What is required. Turn every item below into a Markdown table with the columns "No." and "Text." Give each non-blank line its own numbered row, in order, and leave out the pictures.

Material.
---*---

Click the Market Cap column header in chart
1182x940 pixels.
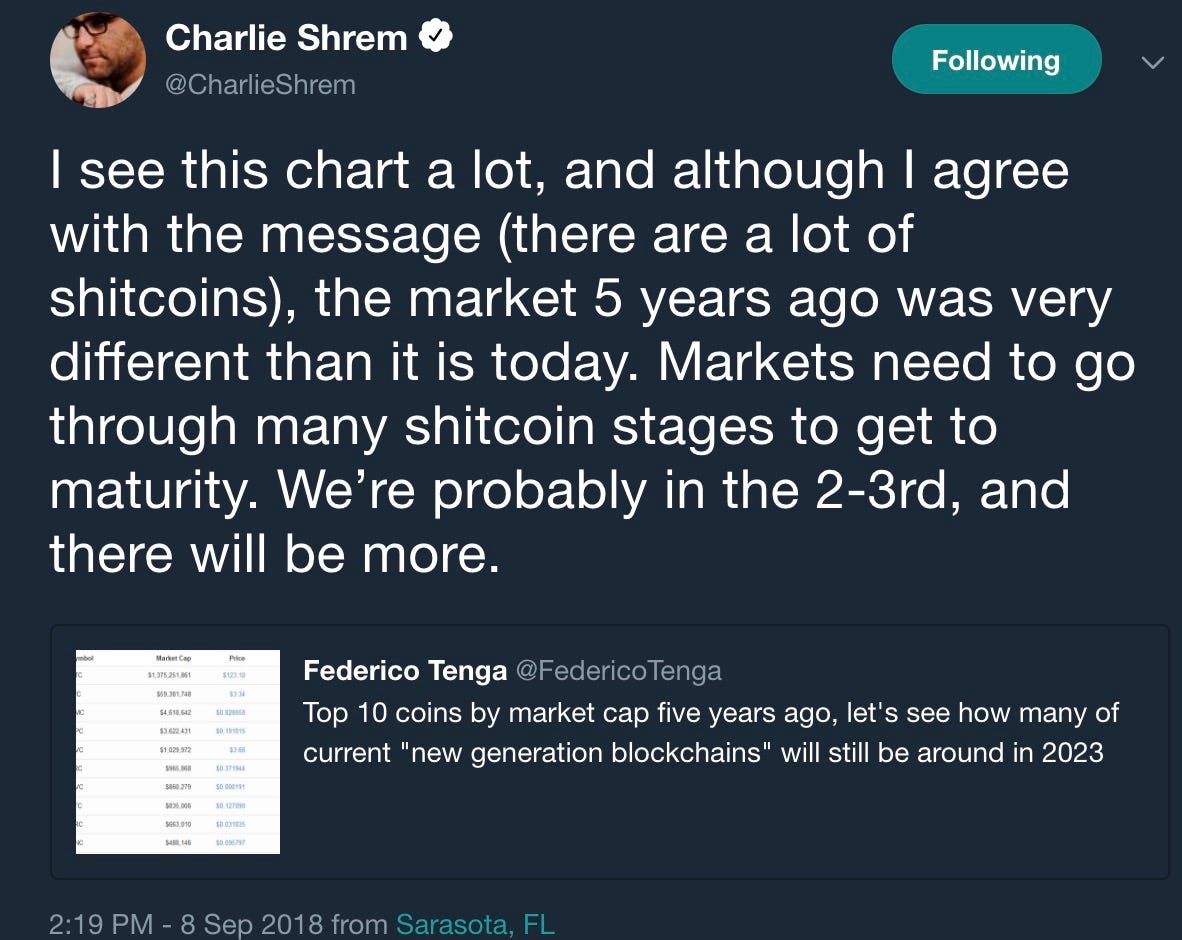pos(173,658)
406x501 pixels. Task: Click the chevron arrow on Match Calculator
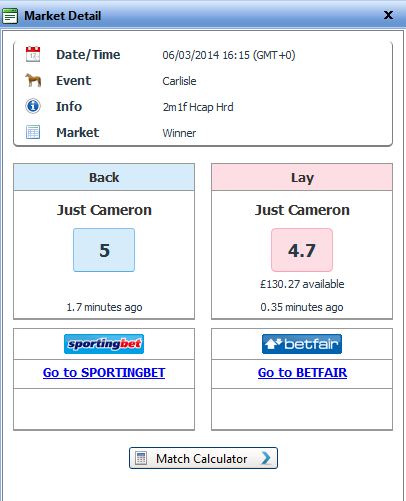point(266,458)
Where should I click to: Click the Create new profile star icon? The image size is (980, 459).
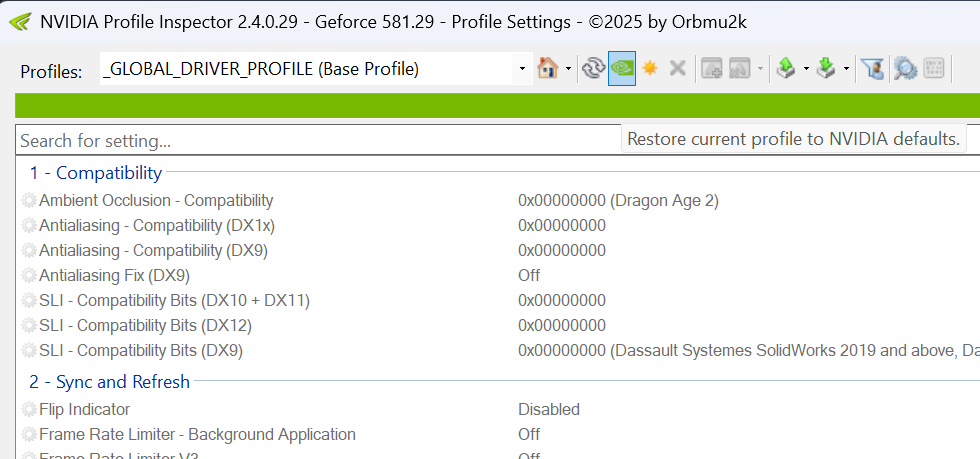coord(650,68)
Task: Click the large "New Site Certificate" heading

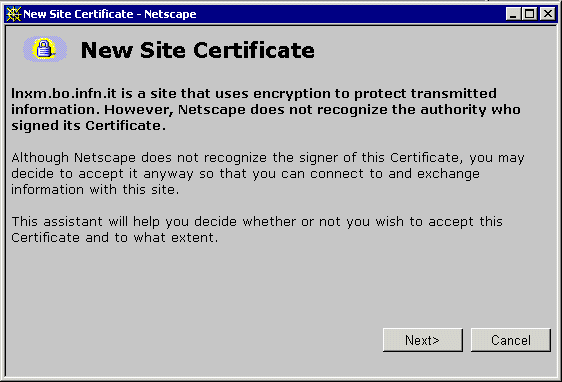Action: pos(197,50)
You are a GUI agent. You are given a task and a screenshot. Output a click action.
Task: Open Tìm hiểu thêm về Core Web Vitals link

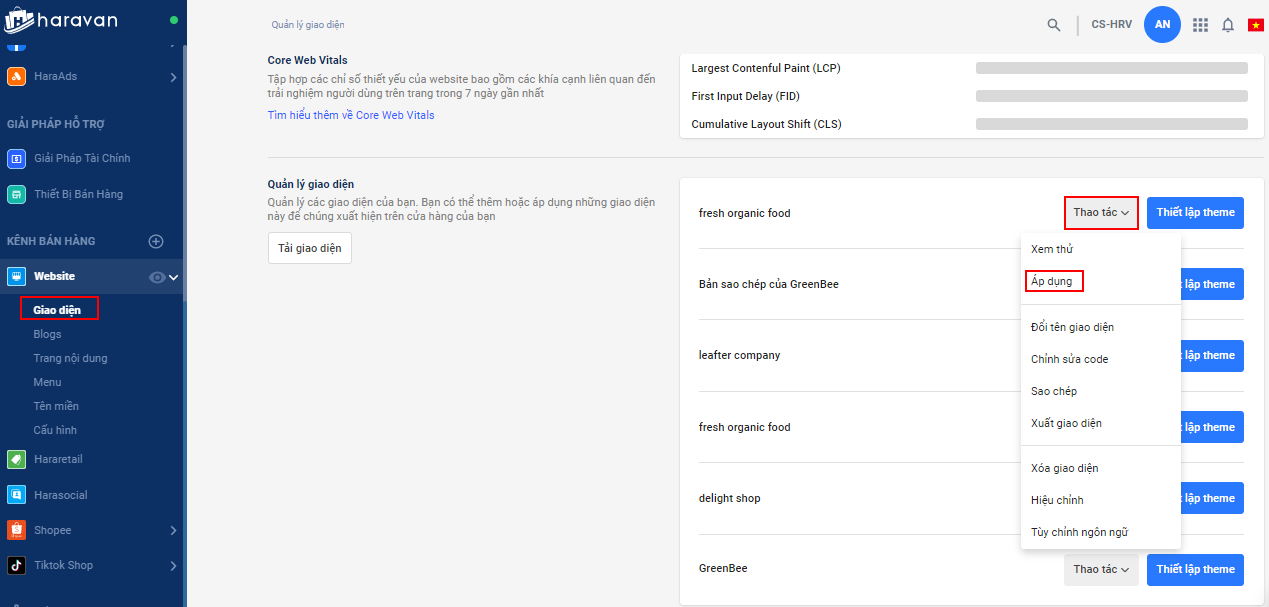point(351,115)
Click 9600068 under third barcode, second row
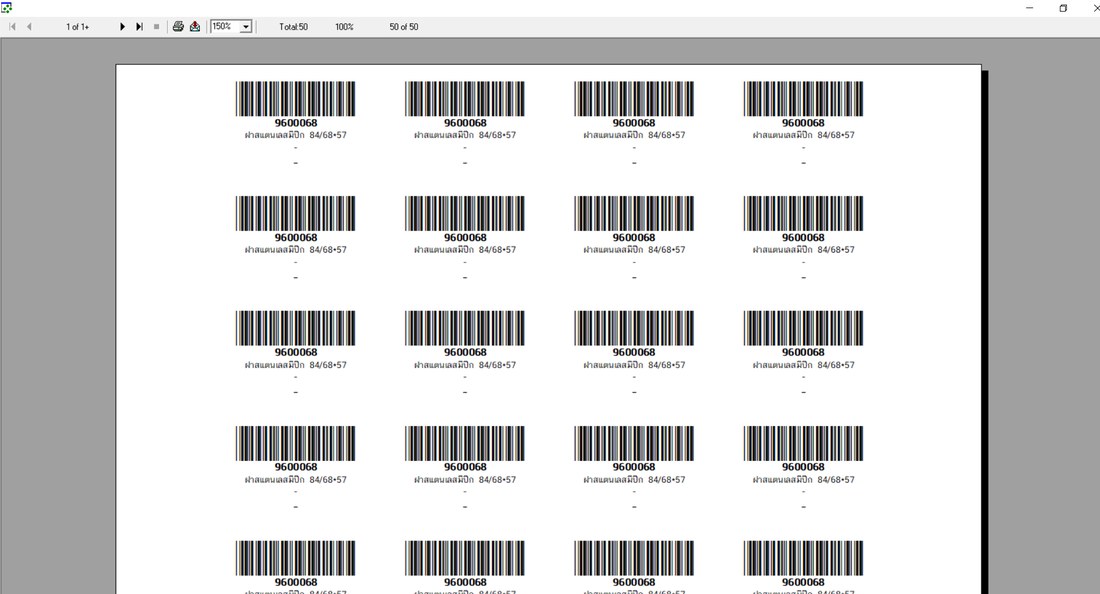1100x594 pixels. point(633,238)
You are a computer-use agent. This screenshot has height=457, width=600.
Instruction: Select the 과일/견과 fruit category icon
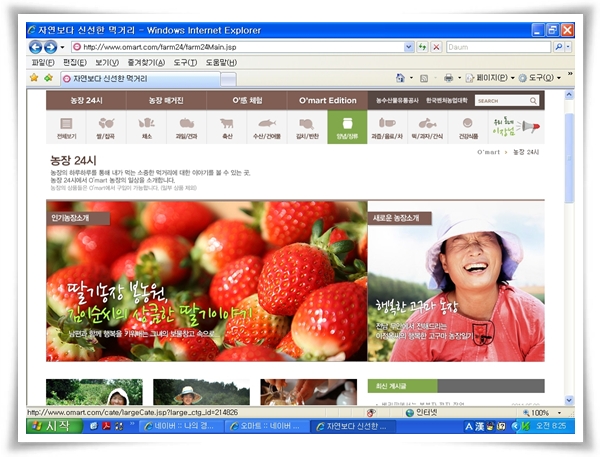186,127
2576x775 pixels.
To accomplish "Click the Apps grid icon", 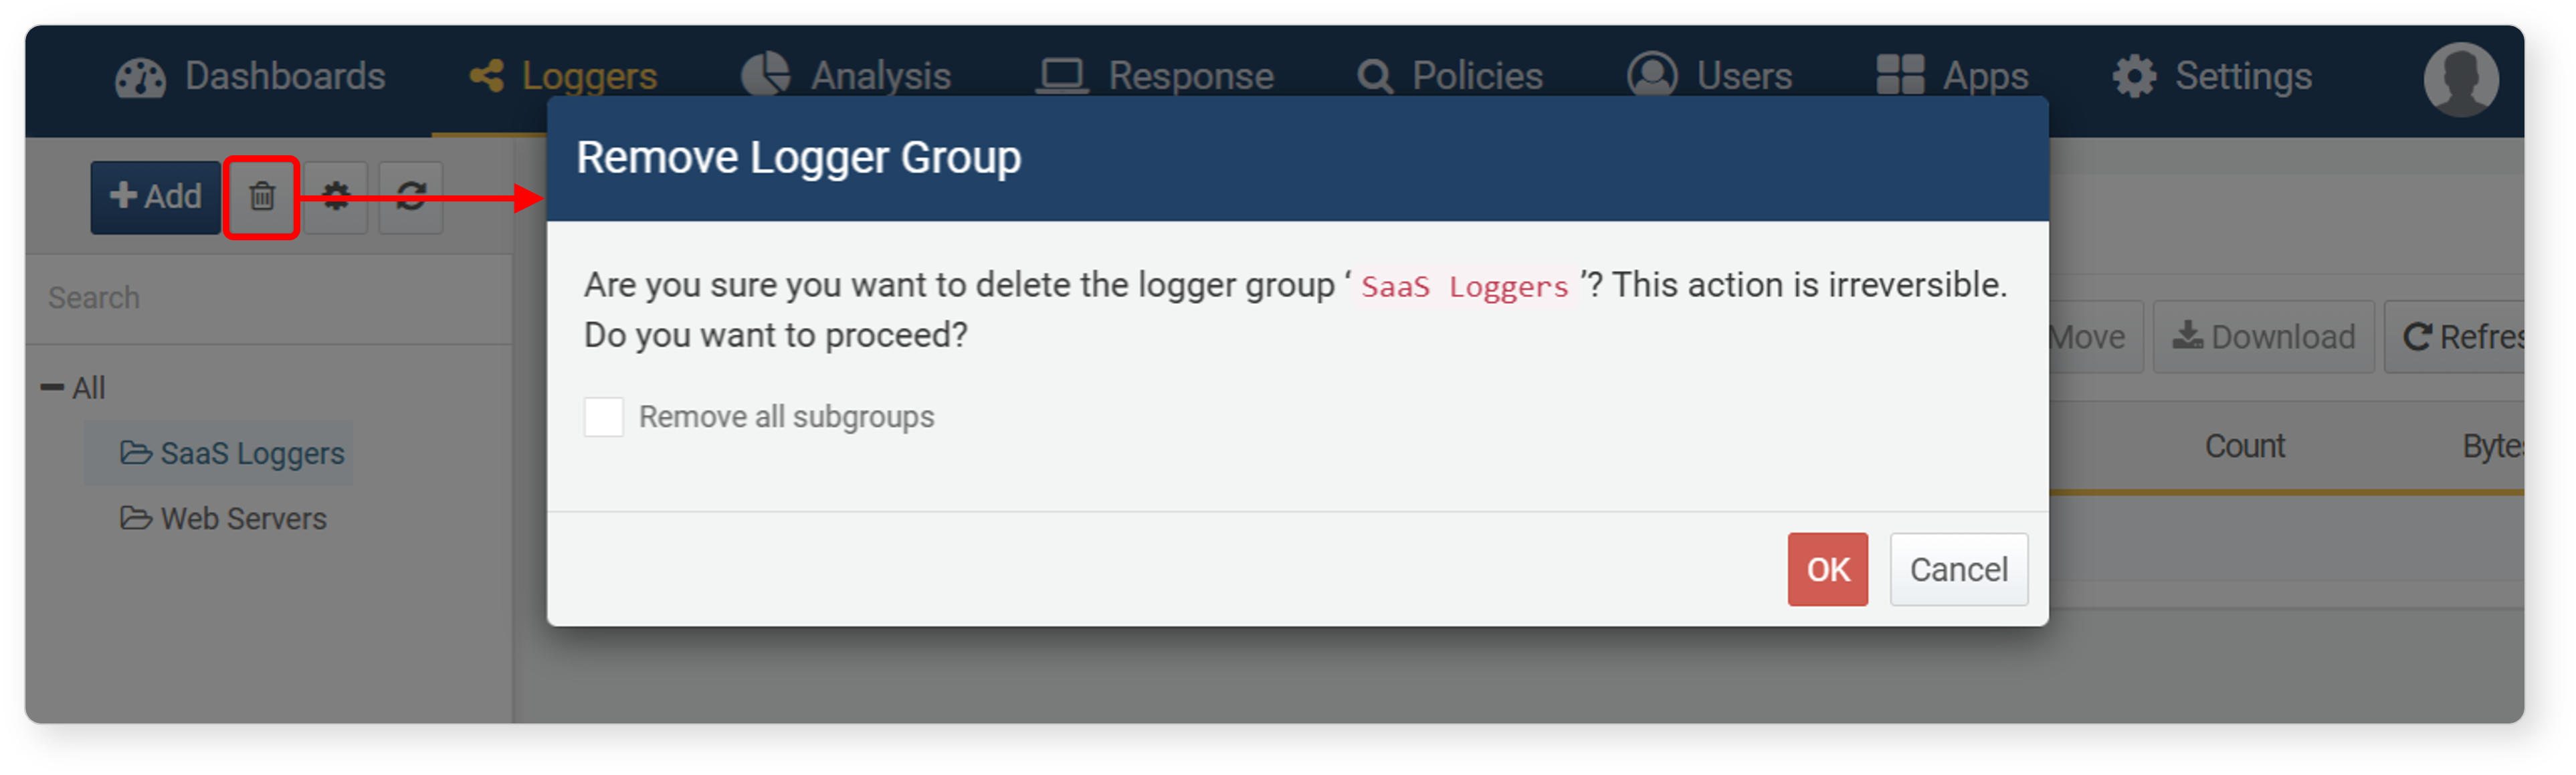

---*---

Response.
| No. | Text |
|---|---|
| 1 | Click the Market Cap column header in chart |
| 2 | 1182x940 pixels. |
| 3 | pos(173,658) |
| 4 | 406x501 pixels. Task: Click the chevron arrow on Match Calculator |
| 5 | point(266,458) |
| 6 | Where should I click to: Click the Create new profile star icon? The image size is (980, 459). |
| 7 | coord(650,68) |
| 8 | Task: Click the large "New Site Certificate" heading |
| 9 | Action: pos(197,50) |
| 10 | You are a GUI agent. You are given a task and a screenshot. Output a click action. |
| 11 | Task: Open Tìm hiểu thêm về Core Web Vitals link |
| 12 | point(351,115) |
| 13 | Click 9600068 under third barcode, second row |
| 14 | 1100x594 pixels. point(633,238) |
| 15 | You are a computer-use agent. This screenshot has height=457, width=600. |
| 16 | Instruction: Select the 과일/견과 fruit category icon |
| 17 | 186,127 |
| 18 | 2576x775 pixels. |
| 19 | To accomplish "Click the Apps grid icon",  |